Doc’s speed in an emergency was legendary Carolyn Koyen recalls, “When Alex got attacked by the bull at Jack Hagen’s farm, Doc was called. Clyde Koyen (Clyde’s Garage) said Doc went by so fast, he was just a blurrrrr.”
Doc delivered babies in the family homes because there was no hospital on the Island. Later, Doc rented Carl and Pearl Haglund’s home on Washington Island for delivering babies and for sick patient care. Pearl assisted him in the deliveries and took care of the babies and patients. If there was a problem, the patients would stay longer for extended care. In later years, babies were delivered in the home of Orville and Esther Wylie with Esther assisting Doc and caring for baby and mother.
Pearl Haglund’s granddaughter, Kathy LeFavre, recalls:
“Doc Farmer was part of our lives as he rented the Haglund house on McDonald Road for a time. He and my grandmother, Pear, delivered many a baby there. My grandmother was a nurse with midwife training.

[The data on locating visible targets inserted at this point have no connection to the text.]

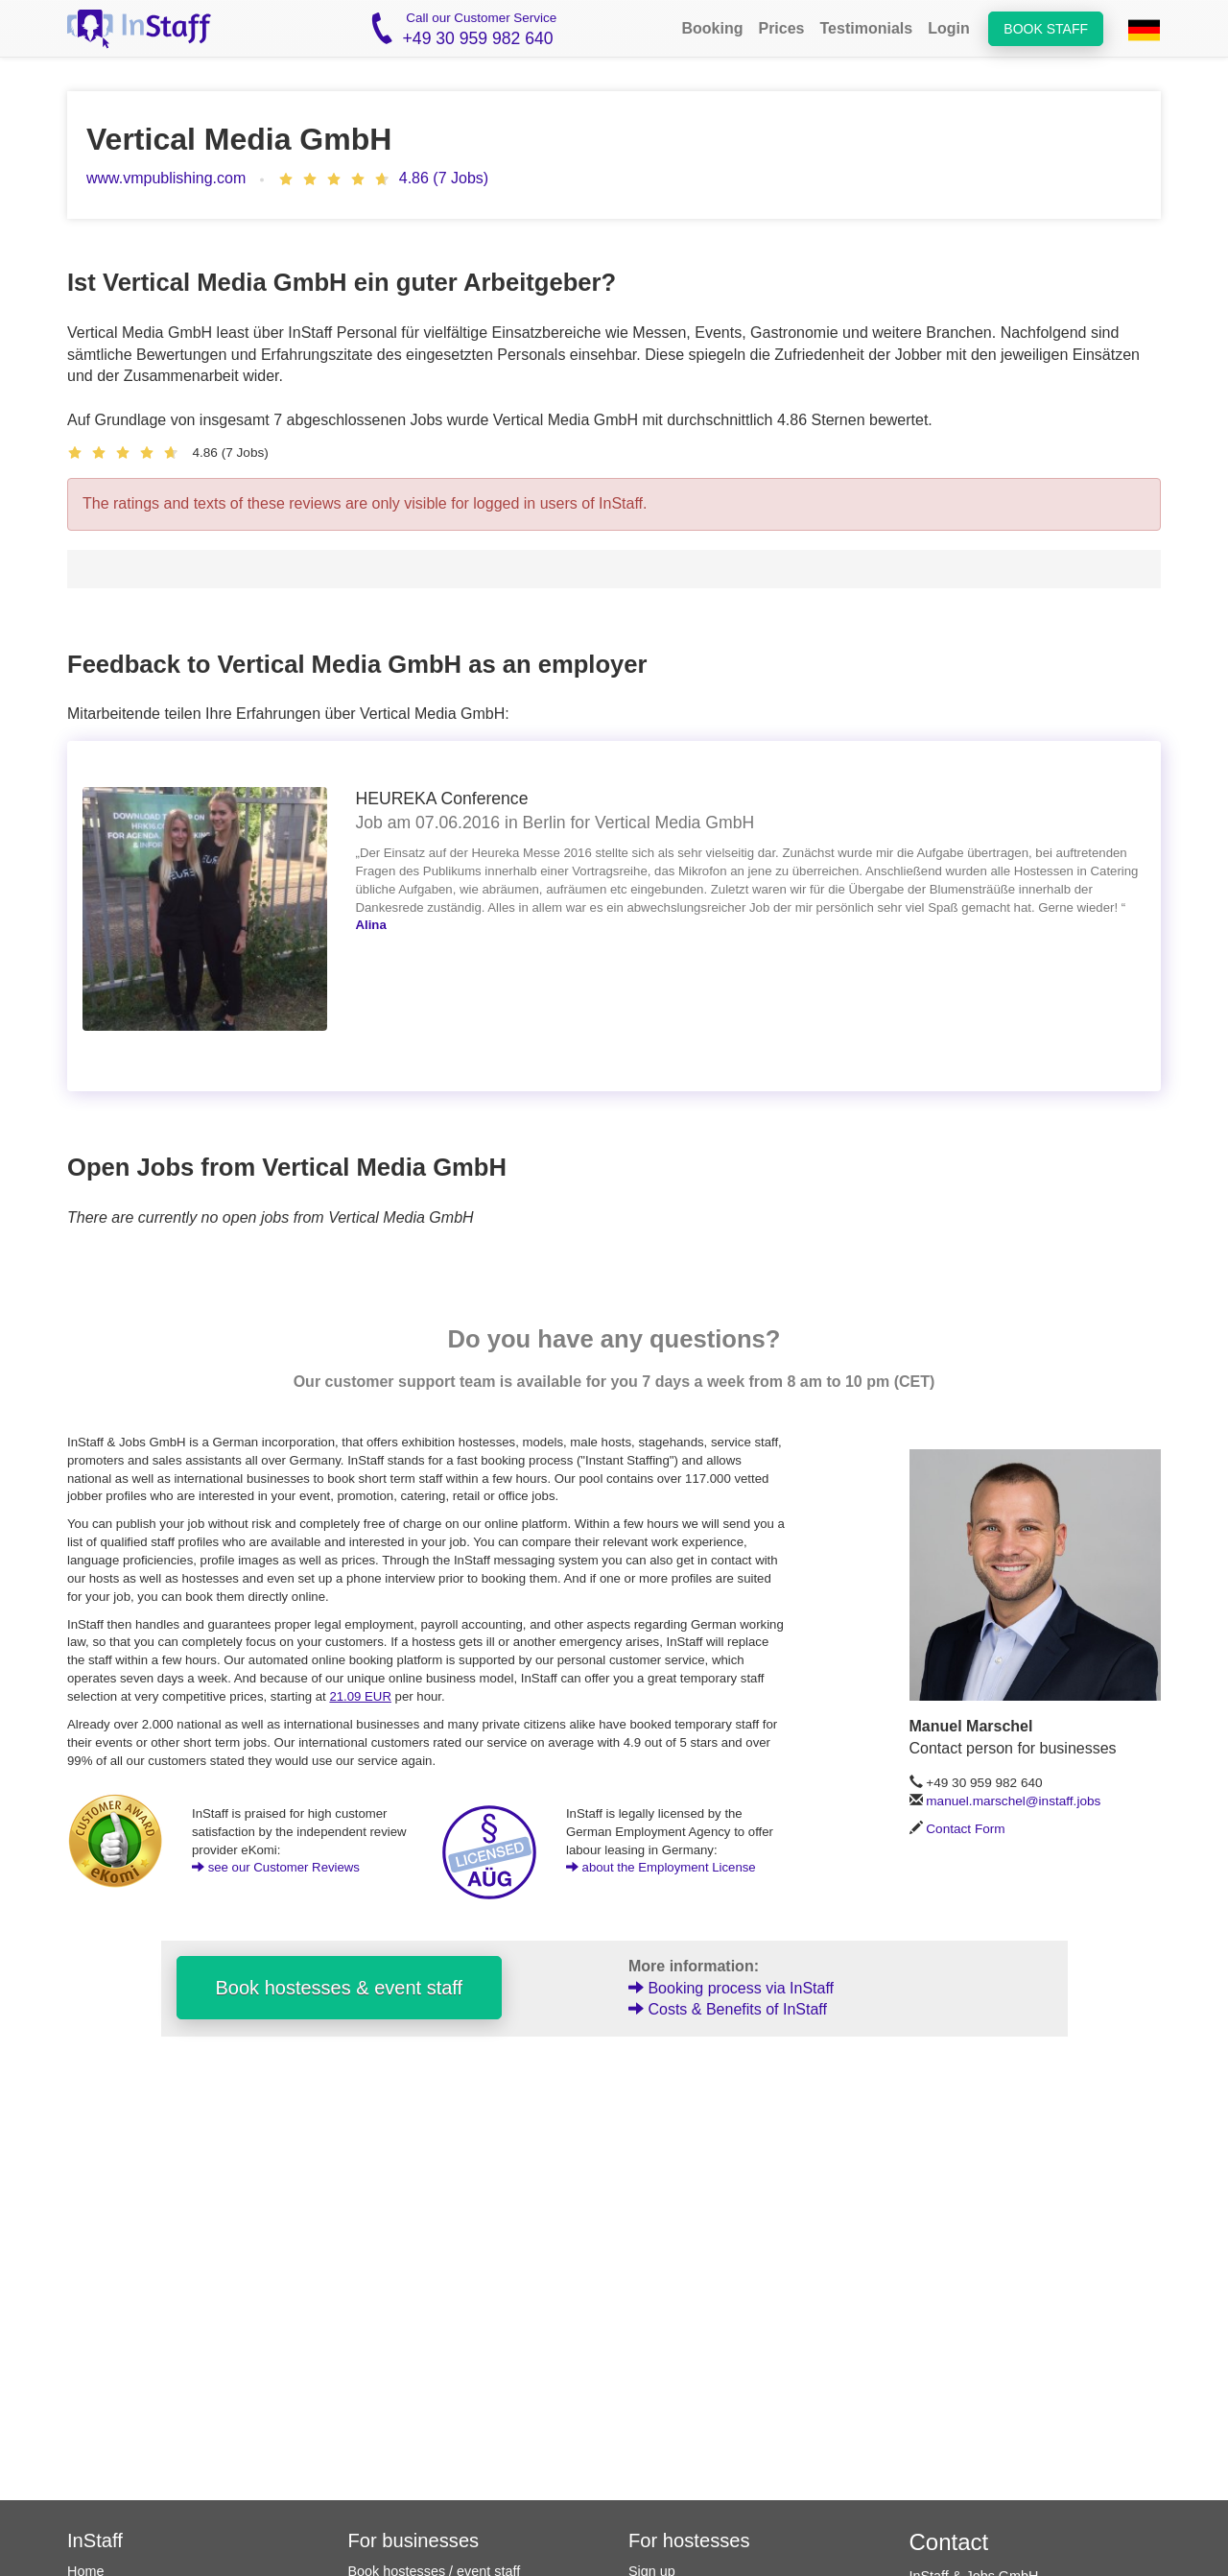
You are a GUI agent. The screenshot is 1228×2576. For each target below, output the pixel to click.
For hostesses (689, 2540)
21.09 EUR (360, 1696)
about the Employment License (661, 1867)
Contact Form (965, 1829)
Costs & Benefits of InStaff (727, 2009)
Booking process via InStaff (731, 1988)
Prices (781, 28)
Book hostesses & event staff (339, 1987)
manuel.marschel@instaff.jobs (1013, 1801)
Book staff (1046, 28)
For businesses (414, 2540)
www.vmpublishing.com (166, 178)
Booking (712, 28)
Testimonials (866, 28)
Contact (949, 2542)
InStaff (95, 2540)
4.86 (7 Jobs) (443, 178)
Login (949, 28)
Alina (371, 925)
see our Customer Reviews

“My brother and I never knew where we would be sleeping at our grandmother’s house. It all depended on who was having babies or was sick at the time of our arrival. . . . I even have the desk that was my great-grandmother’s (Anna Haglund) upon which Doc Farmer wrote many an instruction or prescription.

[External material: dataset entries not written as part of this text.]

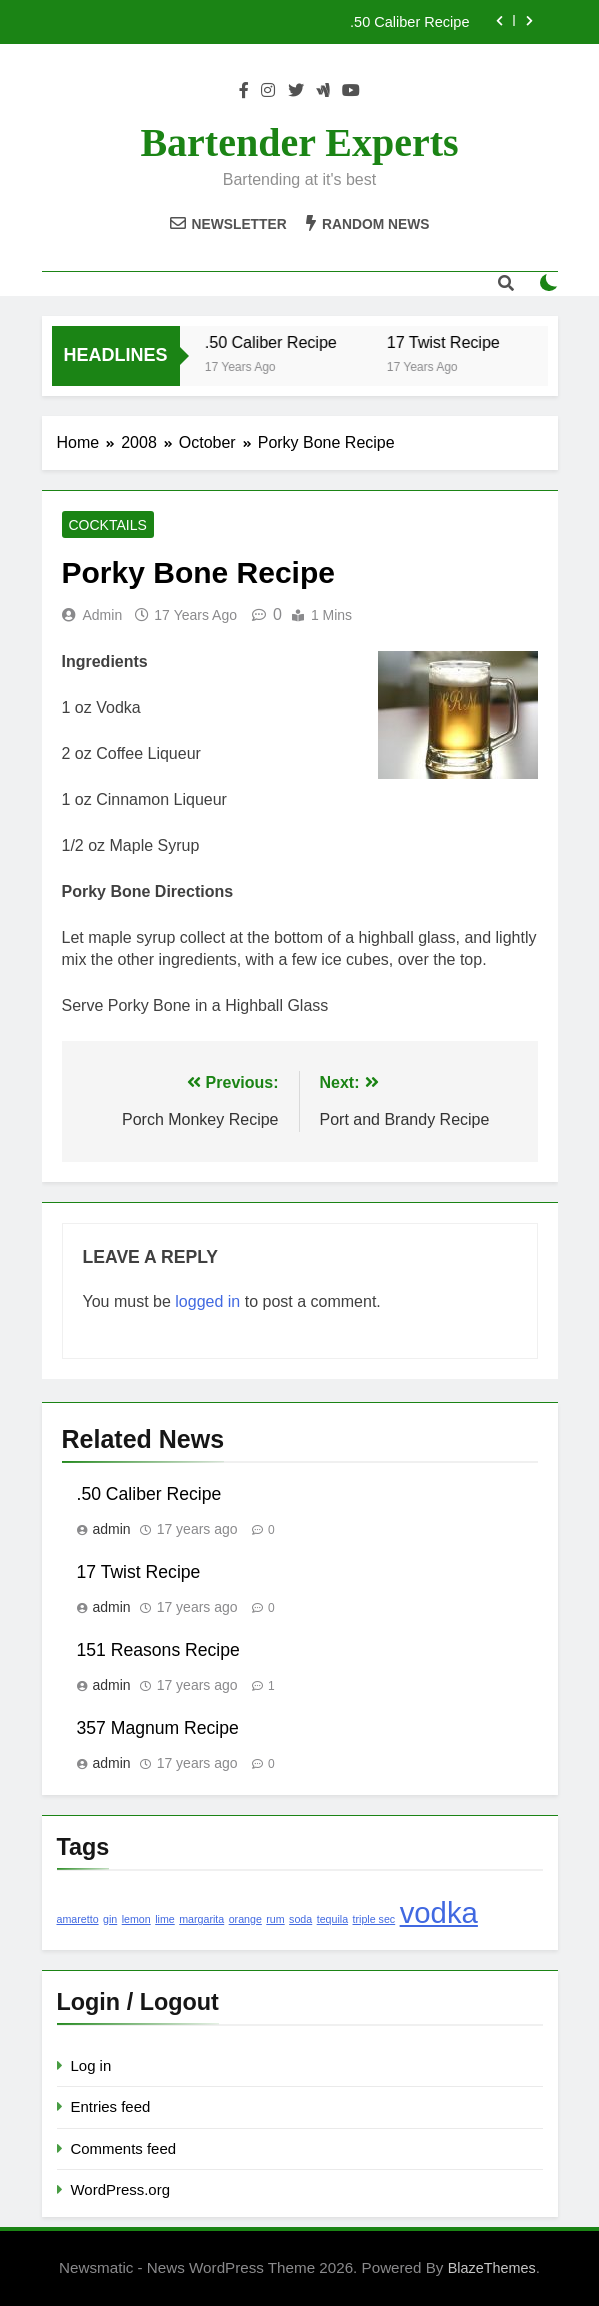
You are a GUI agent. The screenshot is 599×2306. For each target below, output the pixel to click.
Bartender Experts (299, 142)
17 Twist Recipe (451, 342)
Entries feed (111, 2106)
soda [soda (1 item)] (300, 1919)
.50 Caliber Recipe (409, 22)
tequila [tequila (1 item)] (332, 1919)
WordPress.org (120, 2189)
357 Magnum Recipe (158, 1728)
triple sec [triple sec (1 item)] (374, 1919)
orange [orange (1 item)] (245, 1919)
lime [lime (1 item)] (165, 1919)
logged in (207, 1301)
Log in (91, 2065)
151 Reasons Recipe (158, 1650)
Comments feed (124, 2148)
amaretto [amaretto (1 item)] (78, 1919)
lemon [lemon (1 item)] (136, 1919)
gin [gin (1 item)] (110, 1919)
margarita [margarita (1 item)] (201, 1919)
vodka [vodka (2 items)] (439, 1912)
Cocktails (108, 525)
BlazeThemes (492, 2268)
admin (103, 615)
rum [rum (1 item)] (275, 1919)
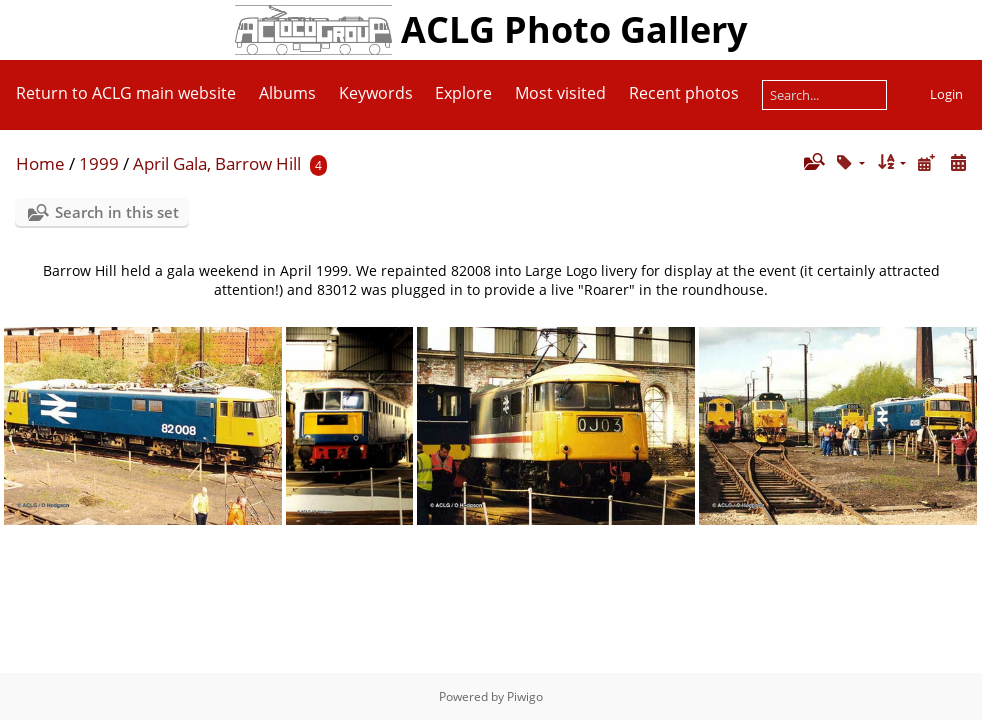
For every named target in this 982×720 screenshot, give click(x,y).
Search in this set (117, 212)
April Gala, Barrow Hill (217, 163)
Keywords (376, 93)
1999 (99, 163)
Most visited (560, 93)
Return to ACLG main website (126, 93)
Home (40, 163)
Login (946, 94)
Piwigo (525, 696)
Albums (287, 93)
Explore (463, 93)
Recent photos (684, 93)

“Doc will always be part of our family’s fond memories. As a young married woman, visiting my grandmother before an overseas assignment (my husband was with the military), I thought I had come down with the flu. No matter what my grandmother did to help, I still felt sick. So when my husband and I left, she called Dr. Farmer, telling him we were on our way with instructions to stop and have him take a look at me. We did stop, and as Doc gave me the once over, he asked my husband if he had thought I had ‘caught’ something. My husband just shrugged his shoulders, not understanding Doc’s sense of humor. He had been referring to his feelings that I was pregnant, not sick with a flu bug. He gave me a shot of B vitamins and sent us on our way to Germany. By the time we reached the East Coast, I took time to have a pregnancy test at the military hospital in the area. Sure enough, ole Doc Farmer hit it right on the head—I was pregnant!
“I know a lot of people still miss having him around. I know I do!” Kathy adds.
“Doc delivered all my babies,” said Mary Jorgenson. “When I was pregnant with Paul, Walt (husband) and Dewey (brother) had gone up the road to Nelson’s Hall (tavern) to shoot pool. Old Tom Nelson was in the habit of telling any wives that called for their husbands, ‘No, he ain’t here!’ Walt had told Tom that if he got a call, to come get him, but Tom forgot. When Mary called for Walt, several times, to tell him she was in labor and he needed to come take her to Esther Wylie’s Tom kept telling her Walt wasn’t there.
Doc picked her up in his car and took her to Esther’s. “I went in my slip,” Mary adds. “Doc told me, ‘Well, you wear less than that at the beach.’”
Where was Walt through all this? He was happily playing pool. When Mary called again to tell Walt that Doc was taking her to Esther’s, Tom said, “Oh, gosh dang it!” He finally remembered and told Walt that Mary was in labor.